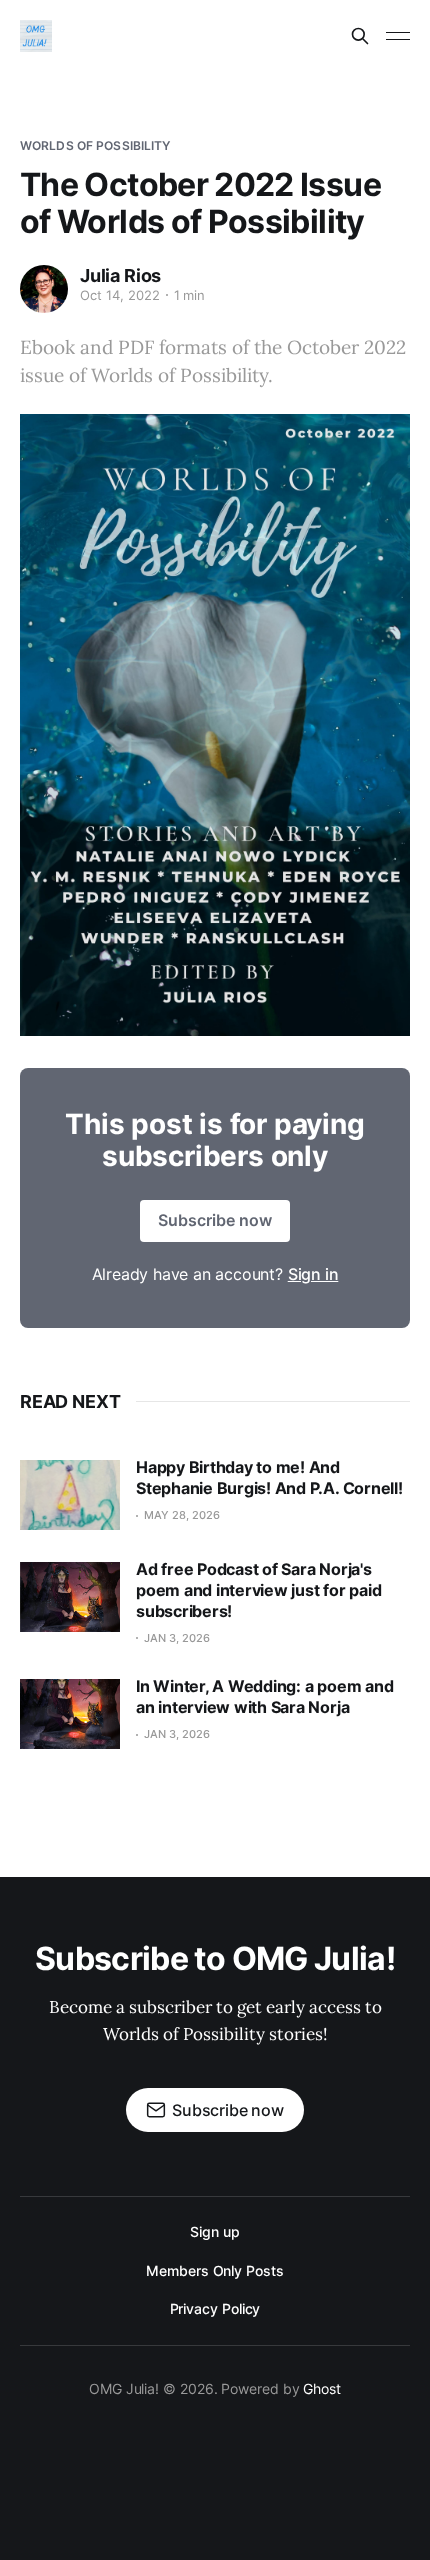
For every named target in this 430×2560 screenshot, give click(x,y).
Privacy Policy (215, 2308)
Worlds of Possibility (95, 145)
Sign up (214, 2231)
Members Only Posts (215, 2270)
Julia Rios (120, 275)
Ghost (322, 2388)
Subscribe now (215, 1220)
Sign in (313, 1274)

-*-

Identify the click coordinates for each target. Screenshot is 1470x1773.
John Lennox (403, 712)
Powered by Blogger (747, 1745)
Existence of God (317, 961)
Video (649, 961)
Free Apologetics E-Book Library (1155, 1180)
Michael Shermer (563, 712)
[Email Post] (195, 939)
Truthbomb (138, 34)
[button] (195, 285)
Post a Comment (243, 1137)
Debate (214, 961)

-*-

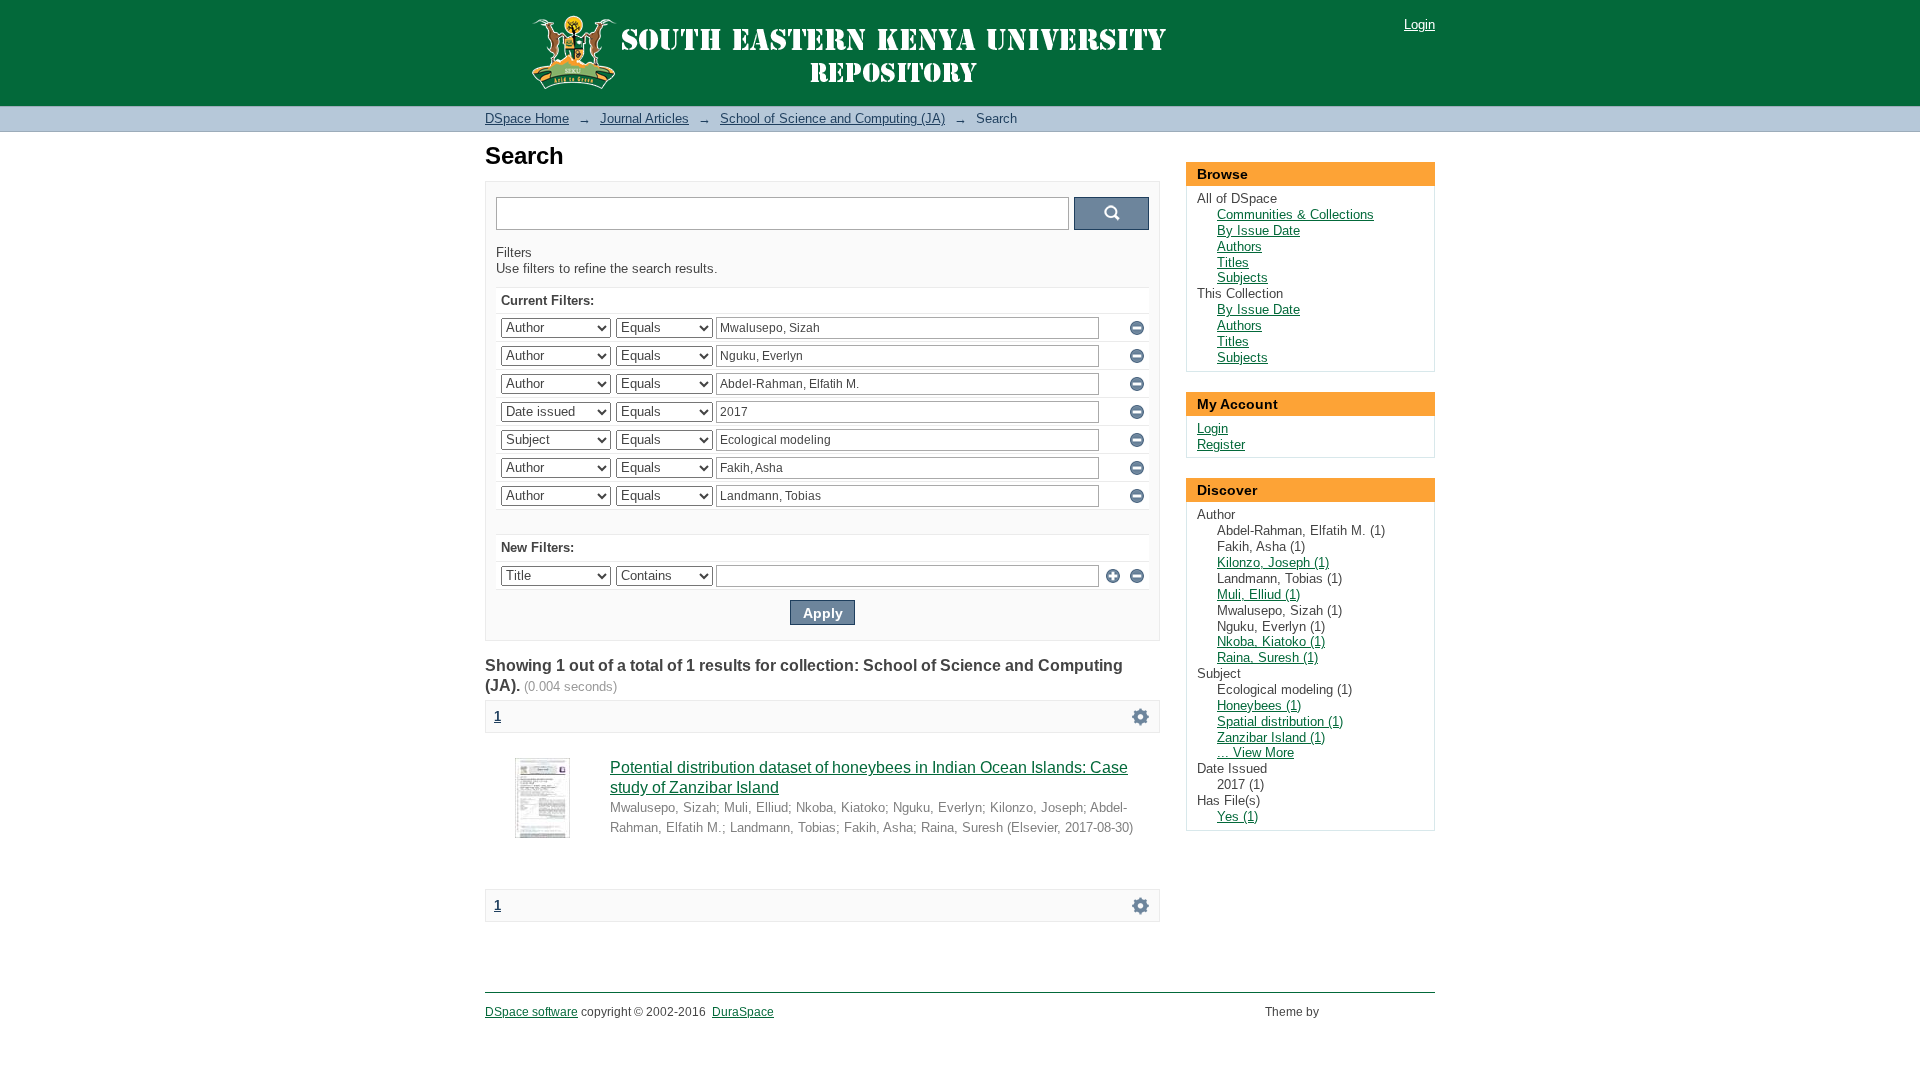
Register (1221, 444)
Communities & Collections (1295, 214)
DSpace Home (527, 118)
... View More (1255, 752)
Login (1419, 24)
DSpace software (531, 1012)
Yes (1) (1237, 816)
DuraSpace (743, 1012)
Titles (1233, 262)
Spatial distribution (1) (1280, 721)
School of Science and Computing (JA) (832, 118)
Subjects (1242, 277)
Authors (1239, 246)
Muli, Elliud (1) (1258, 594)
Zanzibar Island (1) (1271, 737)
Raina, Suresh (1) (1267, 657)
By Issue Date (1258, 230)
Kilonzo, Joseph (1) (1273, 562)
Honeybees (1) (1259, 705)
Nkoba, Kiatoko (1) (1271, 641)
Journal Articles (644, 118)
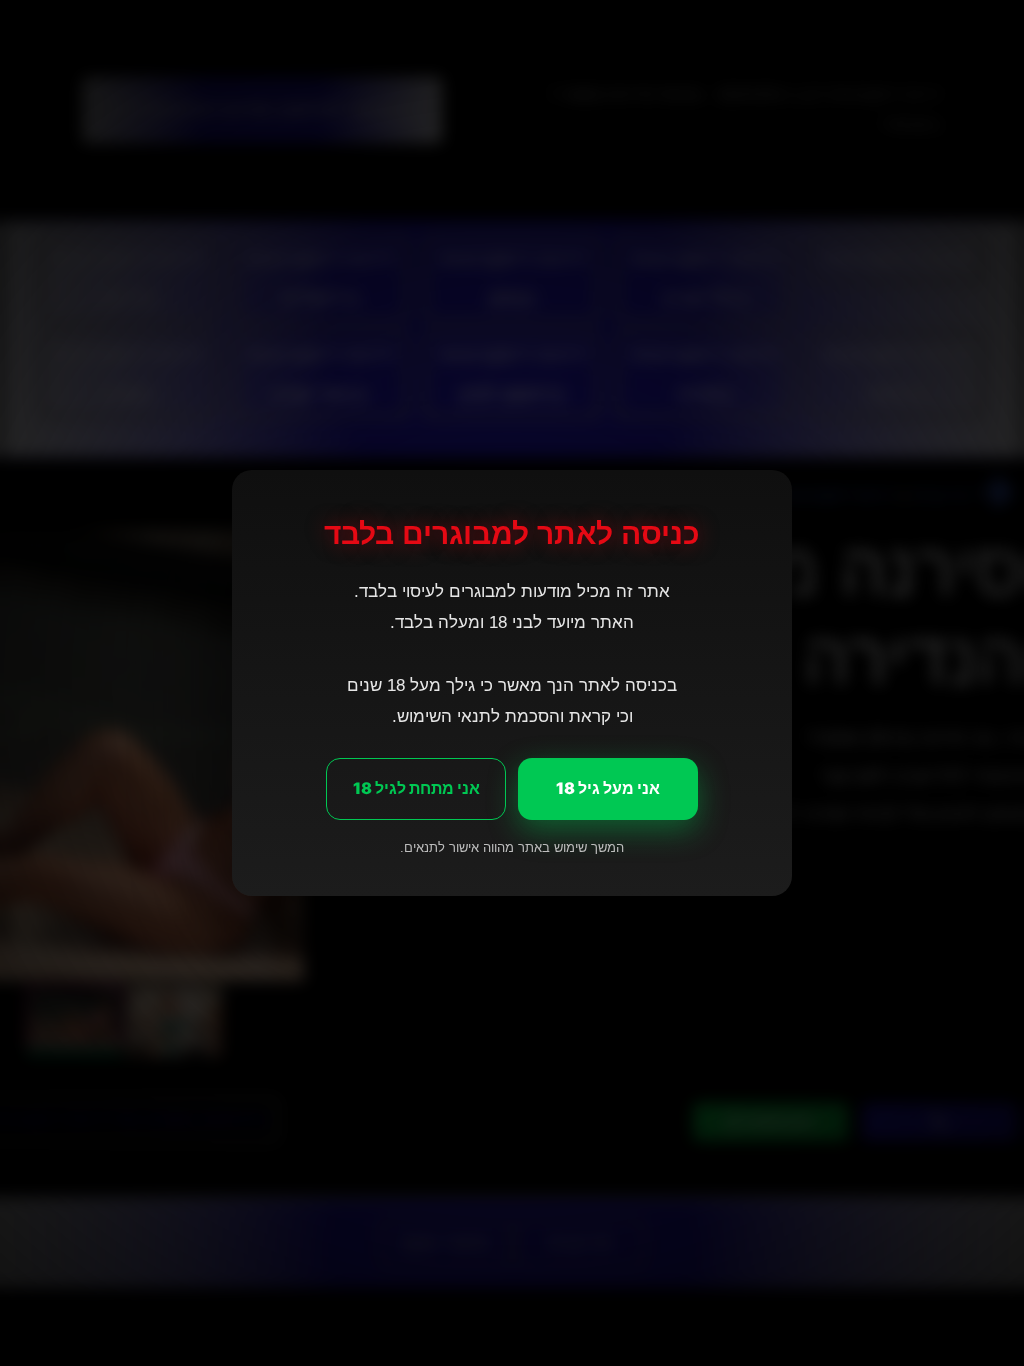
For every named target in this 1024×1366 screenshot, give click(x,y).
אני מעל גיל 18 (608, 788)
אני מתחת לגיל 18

-*-

TASK TO CARRY OUT:
Transcribe, word for word, the lines of the listing above from the one that contains "Subjects (1242, 277)" through the one that contains "אני מתחת לגיל 18", keeping both ends and dropping the pictures.

SOLUTION FOR THIS EXERCISE:
Subjects (1242, 277)
Authors (1239, 246)
Muli, Elliud (1) (1258, 594)
Zanzibar Island (1) (1271, 737)
Raina, Suresh (1) (1267, 657)
By Issue Date (1258, 230)
Kilonzo, Joseph (1) (1273, 562)
Honeybees (1) (1259, 705)
Nkoba, Kiatoko (1) (1271, 641)
Journal Articles (644, 118)
For every named target in this 1024×1366 screenshot, give click(x,y).
אני מעל גיל 18 (608, 788)
אני מתחת לגיל 18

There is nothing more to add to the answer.